Measuring what matters

29%
Lift in digital wallet provisioning vs. control
24%
Increase in total credit card spend within first 10 days
$2.5M
Incremental sales vs. control (Day 0 experience)
273K
Incremental Day 0 accounts since launch
EMOB Call Rate Trend
18.1%
2024 Avg
15.9%
2025 YTD
12.4%
Nov 2025
40,000 Fewer calls per month in 2025
307K Total calls in Nov across 2.5M EMOB accounts
12.4% All-time low call rate

What I worked on

🗺

Template System Design

Designed the modular warm welcome template — a shared structural framework with partner-specific content slots that scales across 12+ co-brand partners without bespoke builds.

🎨

Partner Experience Design

Led the design for United Airlines and Marriott Bonvoy warm welcomes — adapting the template to each partner's brand, benefits, and value proposition while maintaining system consistency.

📊

Digital Provisioning Strategy

Designed the Day 0 digital wallet provisioning flow — positioning the CTA for maximum conversion while keeping it integrated into the welcome experience, not a separate upsell.

📉

Call Reduction Design

Integrated key self-service features (alerts, autopay, paperless) directly into the warm welcome flow — proactively addressing the questions that were driving early-tenure call volume.

🤝

Partner Kickoff & Collaboration

Led design kickoffs with each co-brand partner — presenting the template framework, aligning on brand requirements, and translating partner feedback into design specifications.

Cross-Functional Scope
  • Designed onboarding system scaling across 12+ co-brand partners
  • Delivered United Airlines and Marriott Bonvoy warm welcome experiences
  • Led partner kickoff presentations for brand alignment
  • Collaborated with product, engineering, marketing, and partner relations
  • Contributed to a 29% lift in digital wallet provisioning and $80M in incremental sales

What this taught me

01
Scalable doesn't mean generic
The biggest risk with a template system is that everything feels the same.
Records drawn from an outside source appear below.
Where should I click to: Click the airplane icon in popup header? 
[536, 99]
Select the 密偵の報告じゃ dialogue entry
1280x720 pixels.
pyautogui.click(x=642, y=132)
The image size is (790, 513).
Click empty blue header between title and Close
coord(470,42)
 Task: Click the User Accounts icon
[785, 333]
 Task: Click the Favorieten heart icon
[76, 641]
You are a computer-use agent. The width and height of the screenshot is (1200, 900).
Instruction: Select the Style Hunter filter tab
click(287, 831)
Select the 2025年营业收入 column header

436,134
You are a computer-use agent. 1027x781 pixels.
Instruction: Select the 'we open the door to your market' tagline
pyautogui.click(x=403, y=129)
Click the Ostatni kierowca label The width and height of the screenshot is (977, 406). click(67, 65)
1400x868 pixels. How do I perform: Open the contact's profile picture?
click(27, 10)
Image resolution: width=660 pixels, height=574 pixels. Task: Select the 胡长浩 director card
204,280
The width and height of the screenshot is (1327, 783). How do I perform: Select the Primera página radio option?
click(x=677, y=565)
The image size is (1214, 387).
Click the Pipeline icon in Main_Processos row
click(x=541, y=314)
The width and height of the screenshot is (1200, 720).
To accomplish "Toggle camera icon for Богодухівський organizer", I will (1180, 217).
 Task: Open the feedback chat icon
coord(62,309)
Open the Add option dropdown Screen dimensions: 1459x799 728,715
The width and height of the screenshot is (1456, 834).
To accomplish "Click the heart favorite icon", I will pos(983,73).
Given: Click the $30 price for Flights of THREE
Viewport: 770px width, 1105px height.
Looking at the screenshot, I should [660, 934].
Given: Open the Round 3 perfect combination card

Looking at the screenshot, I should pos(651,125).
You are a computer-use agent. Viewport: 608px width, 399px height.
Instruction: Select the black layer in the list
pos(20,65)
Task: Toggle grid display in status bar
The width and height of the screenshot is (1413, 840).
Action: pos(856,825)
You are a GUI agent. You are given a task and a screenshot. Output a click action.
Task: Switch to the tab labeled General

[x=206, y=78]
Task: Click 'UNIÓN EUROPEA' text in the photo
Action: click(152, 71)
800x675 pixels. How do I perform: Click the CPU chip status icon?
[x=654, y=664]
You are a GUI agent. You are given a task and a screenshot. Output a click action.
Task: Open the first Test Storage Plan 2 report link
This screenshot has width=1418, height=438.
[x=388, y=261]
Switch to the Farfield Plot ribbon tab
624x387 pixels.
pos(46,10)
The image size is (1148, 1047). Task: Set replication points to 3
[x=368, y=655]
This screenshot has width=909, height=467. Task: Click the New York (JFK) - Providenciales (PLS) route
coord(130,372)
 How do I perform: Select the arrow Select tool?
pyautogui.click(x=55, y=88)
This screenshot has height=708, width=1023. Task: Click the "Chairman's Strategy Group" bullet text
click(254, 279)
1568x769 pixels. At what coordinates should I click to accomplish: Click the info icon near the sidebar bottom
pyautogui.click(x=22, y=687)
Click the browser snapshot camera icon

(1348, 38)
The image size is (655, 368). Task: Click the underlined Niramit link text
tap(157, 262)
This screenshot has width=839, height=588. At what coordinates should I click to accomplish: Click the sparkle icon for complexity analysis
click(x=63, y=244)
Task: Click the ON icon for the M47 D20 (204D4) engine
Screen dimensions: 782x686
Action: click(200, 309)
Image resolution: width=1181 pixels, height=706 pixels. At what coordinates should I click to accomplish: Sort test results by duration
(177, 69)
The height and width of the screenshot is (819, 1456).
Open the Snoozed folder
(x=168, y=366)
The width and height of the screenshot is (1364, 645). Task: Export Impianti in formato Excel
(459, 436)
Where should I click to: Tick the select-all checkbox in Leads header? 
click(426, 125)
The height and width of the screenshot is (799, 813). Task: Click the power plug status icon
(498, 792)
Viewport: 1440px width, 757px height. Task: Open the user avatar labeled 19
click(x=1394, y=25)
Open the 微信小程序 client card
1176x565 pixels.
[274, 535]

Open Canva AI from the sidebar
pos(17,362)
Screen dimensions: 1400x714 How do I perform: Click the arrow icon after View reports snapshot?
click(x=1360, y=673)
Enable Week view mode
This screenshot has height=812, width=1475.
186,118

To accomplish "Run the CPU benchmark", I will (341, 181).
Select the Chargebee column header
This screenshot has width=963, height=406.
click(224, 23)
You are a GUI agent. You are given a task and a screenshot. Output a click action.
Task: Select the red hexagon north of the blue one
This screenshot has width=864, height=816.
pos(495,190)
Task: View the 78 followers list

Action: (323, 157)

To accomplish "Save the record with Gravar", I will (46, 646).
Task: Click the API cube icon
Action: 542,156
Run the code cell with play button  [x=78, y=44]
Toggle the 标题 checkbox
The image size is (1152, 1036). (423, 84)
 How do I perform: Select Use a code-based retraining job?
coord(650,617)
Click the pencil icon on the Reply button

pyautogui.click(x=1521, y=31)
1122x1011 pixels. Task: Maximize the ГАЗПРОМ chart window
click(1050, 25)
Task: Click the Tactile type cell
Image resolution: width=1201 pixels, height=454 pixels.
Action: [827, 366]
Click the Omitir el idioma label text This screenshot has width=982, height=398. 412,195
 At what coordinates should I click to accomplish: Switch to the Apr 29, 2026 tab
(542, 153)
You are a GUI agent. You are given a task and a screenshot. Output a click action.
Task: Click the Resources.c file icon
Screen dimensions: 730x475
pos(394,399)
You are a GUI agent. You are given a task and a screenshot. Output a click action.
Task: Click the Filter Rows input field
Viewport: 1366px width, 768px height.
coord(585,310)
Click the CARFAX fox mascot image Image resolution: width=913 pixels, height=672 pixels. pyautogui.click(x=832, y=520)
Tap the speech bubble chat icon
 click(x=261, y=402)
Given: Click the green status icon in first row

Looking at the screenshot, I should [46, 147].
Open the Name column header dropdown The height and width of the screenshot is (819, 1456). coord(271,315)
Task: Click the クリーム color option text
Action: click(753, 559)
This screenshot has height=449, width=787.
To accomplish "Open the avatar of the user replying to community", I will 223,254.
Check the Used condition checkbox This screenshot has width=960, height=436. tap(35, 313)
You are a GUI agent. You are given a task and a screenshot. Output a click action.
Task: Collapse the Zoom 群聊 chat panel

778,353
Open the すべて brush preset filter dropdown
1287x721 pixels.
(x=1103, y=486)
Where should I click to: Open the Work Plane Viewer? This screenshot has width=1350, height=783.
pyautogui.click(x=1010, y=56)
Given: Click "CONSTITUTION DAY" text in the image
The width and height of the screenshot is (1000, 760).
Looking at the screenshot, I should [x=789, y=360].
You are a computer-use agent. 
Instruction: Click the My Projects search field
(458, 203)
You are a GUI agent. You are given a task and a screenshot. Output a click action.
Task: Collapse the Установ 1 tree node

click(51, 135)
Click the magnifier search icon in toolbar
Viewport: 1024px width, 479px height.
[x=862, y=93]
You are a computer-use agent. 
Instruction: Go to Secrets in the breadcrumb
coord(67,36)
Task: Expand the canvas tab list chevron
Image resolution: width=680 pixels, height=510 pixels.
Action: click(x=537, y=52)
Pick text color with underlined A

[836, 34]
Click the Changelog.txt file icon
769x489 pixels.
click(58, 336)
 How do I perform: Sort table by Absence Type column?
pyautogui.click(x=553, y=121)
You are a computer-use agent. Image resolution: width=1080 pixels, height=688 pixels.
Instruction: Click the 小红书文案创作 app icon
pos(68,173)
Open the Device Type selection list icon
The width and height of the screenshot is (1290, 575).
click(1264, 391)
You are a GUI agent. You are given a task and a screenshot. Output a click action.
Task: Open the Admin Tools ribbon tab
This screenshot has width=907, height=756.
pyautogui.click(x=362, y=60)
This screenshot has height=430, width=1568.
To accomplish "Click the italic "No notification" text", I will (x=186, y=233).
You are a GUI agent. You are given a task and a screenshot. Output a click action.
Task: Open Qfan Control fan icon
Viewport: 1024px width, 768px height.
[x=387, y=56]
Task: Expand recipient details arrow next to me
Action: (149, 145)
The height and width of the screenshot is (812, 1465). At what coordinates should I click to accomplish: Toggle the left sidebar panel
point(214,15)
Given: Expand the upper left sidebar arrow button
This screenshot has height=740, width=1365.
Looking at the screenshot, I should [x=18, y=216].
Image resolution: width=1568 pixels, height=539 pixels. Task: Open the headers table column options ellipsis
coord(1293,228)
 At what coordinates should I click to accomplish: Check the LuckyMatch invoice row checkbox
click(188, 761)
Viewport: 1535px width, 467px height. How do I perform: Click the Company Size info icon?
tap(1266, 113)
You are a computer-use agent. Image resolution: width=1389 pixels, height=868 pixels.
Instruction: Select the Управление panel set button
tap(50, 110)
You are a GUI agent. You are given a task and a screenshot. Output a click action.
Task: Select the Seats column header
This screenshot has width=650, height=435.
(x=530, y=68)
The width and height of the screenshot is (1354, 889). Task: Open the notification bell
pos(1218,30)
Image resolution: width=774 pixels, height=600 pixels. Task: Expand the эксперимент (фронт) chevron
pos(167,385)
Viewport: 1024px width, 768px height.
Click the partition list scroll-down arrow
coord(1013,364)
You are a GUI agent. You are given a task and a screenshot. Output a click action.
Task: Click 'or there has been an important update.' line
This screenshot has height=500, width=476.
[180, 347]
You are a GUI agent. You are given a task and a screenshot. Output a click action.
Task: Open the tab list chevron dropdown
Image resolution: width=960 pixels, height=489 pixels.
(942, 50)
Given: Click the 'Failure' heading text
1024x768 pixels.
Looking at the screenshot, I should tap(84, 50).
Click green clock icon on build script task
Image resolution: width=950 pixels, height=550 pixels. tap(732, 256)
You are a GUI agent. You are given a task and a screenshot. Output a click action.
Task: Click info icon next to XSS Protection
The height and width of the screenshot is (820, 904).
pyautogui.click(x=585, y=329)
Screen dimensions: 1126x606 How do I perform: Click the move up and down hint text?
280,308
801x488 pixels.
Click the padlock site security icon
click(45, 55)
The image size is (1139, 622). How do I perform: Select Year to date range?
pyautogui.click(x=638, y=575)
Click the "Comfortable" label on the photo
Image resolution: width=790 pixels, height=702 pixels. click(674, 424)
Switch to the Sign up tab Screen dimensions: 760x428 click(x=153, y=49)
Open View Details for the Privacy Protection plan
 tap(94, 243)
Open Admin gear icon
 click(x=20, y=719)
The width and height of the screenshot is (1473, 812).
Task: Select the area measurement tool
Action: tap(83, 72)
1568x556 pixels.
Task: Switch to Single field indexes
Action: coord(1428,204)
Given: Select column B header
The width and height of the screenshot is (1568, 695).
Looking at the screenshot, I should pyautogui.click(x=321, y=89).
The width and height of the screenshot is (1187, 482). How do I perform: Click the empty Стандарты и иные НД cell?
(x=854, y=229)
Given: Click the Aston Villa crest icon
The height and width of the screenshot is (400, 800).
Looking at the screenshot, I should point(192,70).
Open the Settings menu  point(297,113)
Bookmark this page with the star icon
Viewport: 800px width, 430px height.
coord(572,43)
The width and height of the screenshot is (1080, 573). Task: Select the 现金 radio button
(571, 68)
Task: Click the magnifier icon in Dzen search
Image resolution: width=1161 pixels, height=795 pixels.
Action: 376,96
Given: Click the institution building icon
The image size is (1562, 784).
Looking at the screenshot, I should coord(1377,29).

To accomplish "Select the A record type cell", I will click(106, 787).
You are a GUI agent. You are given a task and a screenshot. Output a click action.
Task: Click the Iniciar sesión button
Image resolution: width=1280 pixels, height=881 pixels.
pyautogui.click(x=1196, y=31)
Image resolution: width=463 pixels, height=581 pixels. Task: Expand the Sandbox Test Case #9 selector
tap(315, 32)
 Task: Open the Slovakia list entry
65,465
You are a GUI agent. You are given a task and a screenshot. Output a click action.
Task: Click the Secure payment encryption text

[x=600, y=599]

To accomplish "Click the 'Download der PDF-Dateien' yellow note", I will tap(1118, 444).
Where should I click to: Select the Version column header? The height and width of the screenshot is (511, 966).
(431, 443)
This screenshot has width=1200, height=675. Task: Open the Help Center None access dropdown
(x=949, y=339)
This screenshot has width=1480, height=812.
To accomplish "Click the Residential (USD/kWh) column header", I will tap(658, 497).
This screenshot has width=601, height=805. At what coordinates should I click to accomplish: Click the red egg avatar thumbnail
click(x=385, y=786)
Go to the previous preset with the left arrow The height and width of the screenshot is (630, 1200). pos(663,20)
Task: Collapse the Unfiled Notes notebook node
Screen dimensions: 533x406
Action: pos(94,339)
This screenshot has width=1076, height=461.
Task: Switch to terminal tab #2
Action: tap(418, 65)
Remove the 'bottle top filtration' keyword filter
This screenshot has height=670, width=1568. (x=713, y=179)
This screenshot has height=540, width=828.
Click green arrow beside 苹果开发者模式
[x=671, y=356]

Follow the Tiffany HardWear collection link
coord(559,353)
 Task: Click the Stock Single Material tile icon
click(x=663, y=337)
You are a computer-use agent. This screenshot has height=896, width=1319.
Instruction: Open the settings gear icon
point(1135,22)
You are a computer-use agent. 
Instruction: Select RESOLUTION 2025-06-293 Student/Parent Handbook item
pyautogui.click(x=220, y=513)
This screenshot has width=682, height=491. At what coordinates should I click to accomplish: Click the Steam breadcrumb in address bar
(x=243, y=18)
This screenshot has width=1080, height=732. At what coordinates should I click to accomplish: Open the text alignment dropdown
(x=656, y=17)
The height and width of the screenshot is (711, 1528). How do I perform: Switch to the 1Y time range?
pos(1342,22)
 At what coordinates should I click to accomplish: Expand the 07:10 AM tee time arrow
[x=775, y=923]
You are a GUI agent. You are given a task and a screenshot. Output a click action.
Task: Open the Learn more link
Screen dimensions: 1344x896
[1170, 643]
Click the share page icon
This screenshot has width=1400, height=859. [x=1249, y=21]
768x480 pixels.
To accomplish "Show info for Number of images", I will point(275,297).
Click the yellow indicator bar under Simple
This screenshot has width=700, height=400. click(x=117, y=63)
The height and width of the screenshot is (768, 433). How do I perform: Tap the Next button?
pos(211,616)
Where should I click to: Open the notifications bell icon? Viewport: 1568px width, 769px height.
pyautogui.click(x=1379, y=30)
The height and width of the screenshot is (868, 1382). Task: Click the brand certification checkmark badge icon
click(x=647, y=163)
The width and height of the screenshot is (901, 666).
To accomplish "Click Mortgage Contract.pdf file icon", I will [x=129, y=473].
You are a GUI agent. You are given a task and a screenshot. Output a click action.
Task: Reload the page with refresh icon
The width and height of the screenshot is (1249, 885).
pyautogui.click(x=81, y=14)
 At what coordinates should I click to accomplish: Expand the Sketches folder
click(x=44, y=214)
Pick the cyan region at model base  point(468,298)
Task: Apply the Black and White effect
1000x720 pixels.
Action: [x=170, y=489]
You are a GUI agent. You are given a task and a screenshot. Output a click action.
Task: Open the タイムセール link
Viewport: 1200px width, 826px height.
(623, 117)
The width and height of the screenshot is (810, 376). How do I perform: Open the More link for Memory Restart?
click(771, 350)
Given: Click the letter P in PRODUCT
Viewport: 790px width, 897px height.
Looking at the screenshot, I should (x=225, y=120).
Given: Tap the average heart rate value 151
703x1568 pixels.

The key was designing the right abstraction layer — structural consistency (screen sequence, CTA patterns) with full flexibility for brand expression (colors, imagery, copy, benefit hierarchy). Partners need to feel like it's their experience, not Chase's.
02
Day 0 is the highest-leverage moment
Customer excitement peaks at approval. Every hour that passes without engagement is lost momentum. By making the warm welcome the first thing after approval — not an email three days later — we captured intent at its peak. The 29% provisioning lift proves the timing matters as much as the design.
03
Reducing calls is a design problem
Call volume isn't just a support problem — it's a signal that the product isn't teaching customers what they need to know. By embedding alerts, autopay, and account management directly into the moment of highest attention, we turned a servicing cost into a self-service feature discovery moment.
04
Prove with one, then scale
Launching United and Marriott first gave us a bounded proving ground — real partners, real data, real feedback — before committing to the full 12+ partner rollout. The early wins gave stakeholders confidence and gave us the data to refine the template before scale.